In nonlinear dynamic systems, synchrony through oscillation and frequency modulation is a general control strategy to coordinate multiple modules in response to external signals. Conversely, the synchrony information can be utilized to infer interaction. Increasing evidence suggests that frequency modulation is also common in transcription regulation.
In this study, we investigate the potential of phase locking analysis, a technique to study the synchrony patterns, in the transcription network modeling of time course gene expression data. Using the yeast cell cycle data, we show that significant phase locking exists between transcription factors and their targets, between gene pairs with prior evidence of physical or genetic interactions, and among cell cycle genes. When compared with simple correlation we found that the phase locking metric can identify gene pairs that interact with each other more efficiently. In addition, it can automatically address issues of arbitrary time lags or different dynamic time scales in different genes, without the need for alignment.

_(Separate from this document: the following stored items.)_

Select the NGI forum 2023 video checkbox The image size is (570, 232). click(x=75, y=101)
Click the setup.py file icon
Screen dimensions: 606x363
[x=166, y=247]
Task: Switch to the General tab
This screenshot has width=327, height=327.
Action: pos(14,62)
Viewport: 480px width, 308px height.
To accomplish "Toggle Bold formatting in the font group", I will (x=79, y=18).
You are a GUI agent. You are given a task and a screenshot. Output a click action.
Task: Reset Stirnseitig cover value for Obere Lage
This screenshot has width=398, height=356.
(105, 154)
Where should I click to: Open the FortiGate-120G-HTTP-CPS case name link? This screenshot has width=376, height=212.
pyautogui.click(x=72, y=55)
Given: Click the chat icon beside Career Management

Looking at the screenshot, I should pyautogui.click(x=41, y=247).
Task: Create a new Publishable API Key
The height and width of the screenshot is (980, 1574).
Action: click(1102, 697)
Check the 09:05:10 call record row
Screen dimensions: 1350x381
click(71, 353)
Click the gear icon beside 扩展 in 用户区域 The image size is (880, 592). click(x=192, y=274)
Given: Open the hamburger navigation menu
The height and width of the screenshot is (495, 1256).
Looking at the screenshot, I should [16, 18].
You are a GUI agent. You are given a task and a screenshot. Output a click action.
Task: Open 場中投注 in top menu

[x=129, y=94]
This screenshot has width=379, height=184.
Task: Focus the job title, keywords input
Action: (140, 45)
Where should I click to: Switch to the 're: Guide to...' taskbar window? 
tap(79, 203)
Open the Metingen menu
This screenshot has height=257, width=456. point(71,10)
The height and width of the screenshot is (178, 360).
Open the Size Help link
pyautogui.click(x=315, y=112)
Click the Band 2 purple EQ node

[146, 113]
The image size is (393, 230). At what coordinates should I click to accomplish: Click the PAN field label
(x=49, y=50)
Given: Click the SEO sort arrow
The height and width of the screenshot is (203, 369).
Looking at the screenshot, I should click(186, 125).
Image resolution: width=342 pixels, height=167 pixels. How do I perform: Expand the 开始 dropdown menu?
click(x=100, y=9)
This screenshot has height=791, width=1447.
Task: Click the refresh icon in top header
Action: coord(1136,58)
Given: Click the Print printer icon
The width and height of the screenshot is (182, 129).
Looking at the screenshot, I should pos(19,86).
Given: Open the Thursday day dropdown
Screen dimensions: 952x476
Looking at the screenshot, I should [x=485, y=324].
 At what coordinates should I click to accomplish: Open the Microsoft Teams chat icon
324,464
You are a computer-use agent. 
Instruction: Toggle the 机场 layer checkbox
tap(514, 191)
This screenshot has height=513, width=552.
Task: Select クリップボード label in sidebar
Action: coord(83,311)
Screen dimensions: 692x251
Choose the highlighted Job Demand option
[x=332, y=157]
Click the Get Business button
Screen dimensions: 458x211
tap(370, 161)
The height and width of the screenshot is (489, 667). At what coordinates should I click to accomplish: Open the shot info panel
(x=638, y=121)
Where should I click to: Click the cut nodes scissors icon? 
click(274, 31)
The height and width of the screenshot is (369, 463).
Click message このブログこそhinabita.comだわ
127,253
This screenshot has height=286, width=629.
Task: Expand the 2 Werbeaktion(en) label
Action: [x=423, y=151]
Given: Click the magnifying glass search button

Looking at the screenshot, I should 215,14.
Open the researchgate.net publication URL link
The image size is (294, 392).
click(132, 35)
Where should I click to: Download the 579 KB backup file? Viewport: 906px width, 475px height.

Interestingly, many of the phase locked gene pairs exhibit higher order than 1:1 locking, and significant phase lags with respect to each other. Based on these findings we propose a new phase locking metric for network reconstruction using time course gene expression data. We show that it is efficient at identifying network modules of focused biological themes that are important to cell cycle regulation.
Our result demonstrates the potential of phase locking analysis in transcription network modeling. It also suggests the importance of understanding the dynamics underlying the gene expression patterns.